Ida mendadak -tapi perlahan- menyandarkan punggungnya.

"Suddha Candrama adalah nama seorang penjaga Tanah Jawa di masa Wangsa Sailendra. Dulu ada sebuah pusaka tersakti di Jawa yang dapat membinasakan semua makhluk hidup. Senjata itu adalah Tombak Ayaskara. Pusaka itu dibuat oleh seorang metafisikawan bernama Mpu Daksasana, dari sebuah batu yang bukan berasal dari Bumi. Senjata itu dibuat atas kebijakan Mpu Daksasana untuk melindungi kerajaan Medang. Mempercayakannya pada raja pertama, Raja Sanjaya sebagai orang paling bijak menjaga perdamaian. Karena keberadaan senjata itu, Kerajaan Medang menjadi kerajaan yang paling ditakuti. Meski begitu, Raja Sanjaya dan keturunannya tidak menggunakan kekuasaannya untuk memicu perang. Namun, sepeninggalan Raja Sanjaya dan seterusnya sampai turun ke generasi ke delapan, terjadi perebutan takhta antara Rakai Sirikan dan Arrya Rudra. Rakai Sirikan merasa berhak memiliki takhta karena satu-satunya anak laki-laki keturunan raja, meski dari seorang selir. Sedangkan Arrya Rudra adalah menantu laki-laki dari permaisuri yang tidak memiliki keturunan laki-laki. Keturunan ke delapan ini saling berkompetisi untuk merebut kekuasaan, karena jika senjata ini dimiliki, maka ia akan menjadi sosok terkuat di Jawa. Arrya Rudra mendapat kekuasaan, tetapi Rakai Sirikan tak terima, ia dan bala pendukungnya memberontak dan timbulah perang saudara. Arrya Rudra yang menguasai Tombak Ayaskara, ia hampir membinasakan separuh Pulau Jawa bahkan membuat para roh-roh dan iblis menangis ketakutan. Rakai Sirikan pun tewas. Melihat kekuatan Tombak Ayaskara yang mampu menggemparkan jagat, membuat Arrya Rudra gelap mata, ia melakukan penjajahan dan membangun tirani. Kerajaan Medang memasuki era tergelap kala itu.
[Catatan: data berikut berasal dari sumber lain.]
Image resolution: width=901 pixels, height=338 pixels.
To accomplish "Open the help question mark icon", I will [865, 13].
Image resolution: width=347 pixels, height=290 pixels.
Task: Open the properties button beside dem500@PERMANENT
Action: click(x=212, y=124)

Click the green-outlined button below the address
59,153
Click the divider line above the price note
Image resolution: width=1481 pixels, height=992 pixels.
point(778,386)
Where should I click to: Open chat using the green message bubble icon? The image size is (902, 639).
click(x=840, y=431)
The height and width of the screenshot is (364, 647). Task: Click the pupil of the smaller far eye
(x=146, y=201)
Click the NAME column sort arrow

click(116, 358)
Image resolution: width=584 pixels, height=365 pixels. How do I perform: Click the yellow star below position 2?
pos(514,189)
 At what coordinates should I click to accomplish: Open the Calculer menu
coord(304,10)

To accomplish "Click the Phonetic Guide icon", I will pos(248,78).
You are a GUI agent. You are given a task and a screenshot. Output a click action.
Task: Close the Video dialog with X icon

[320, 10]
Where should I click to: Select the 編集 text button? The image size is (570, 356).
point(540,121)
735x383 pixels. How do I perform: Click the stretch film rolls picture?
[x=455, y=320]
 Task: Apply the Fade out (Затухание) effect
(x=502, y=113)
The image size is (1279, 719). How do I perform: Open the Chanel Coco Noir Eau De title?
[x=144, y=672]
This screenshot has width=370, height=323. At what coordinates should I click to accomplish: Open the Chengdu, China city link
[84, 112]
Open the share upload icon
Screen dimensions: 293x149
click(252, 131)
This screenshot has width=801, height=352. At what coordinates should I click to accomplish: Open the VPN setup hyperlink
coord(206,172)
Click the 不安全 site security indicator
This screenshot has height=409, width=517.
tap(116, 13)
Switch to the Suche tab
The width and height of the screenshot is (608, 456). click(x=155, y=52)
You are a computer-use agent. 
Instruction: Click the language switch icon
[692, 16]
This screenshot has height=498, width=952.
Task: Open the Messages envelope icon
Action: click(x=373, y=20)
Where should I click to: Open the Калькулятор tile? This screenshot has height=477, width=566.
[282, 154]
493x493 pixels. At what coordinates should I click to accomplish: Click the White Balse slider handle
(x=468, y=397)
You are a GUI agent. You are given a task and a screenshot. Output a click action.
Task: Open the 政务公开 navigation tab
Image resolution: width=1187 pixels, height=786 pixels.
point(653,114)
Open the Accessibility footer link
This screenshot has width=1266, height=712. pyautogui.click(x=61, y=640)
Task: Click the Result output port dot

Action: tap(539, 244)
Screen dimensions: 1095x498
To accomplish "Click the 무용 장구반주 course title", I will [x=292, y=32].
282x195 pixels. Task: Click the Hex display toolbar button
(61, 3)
"Suddha Candrama yang merupakan keturunan Mpu Daksasana merasa bertanggungjawab untuk memulihkan keadaan. Namun, tombak itu seolah tak memiliki kelemahan. Ia lantas mengerahkan kemampuan metafisikawan dari penjuru negeri untuk mengalahkan Arrya Rudra. Mereka membangun sebuah kurungan untuk mengunci kekuatan Tombak Ayaskara dan menidurkannya. Pusaka itu sudah tidak diketahui lagi keberadaannya. Tidak ada sumber sejarah lebih lanjut tentang itu. Cerita ini pun juga ditemukan dari prasasti yang dibuat oleh keturunan Suddha Candrama. Dan sangat ringkas, sesuai dengan apa yang bapak ceritakan."

Chandra setengah melamun dan takjub bahkan dengan penggalan cerita epik yang dilontarkan oleh Ida.

"Apa menurut bapak, pusaka itu dapat dibangunkan lagi dari tidurnya?"

"Oma moyang kita sudah memutuskan untuk menghapus jejak mengenai pusaka itu, mana mungkin ada yang dapat menemukan tempat senjata itu disimpan?"

"Tapi roh-roh merasakannya, Pak."

Ida menghela napas. Dalam hening sekejap, ponselnya berdering. Disusul getaran ponsel Chandra yang memanggil. Seseorang dengan panik memberitakan tentang sebuah kekacauan. Mereka berdua mengerjap.

Chandra dan Ida saling bertatapan dalam wujud tercengang.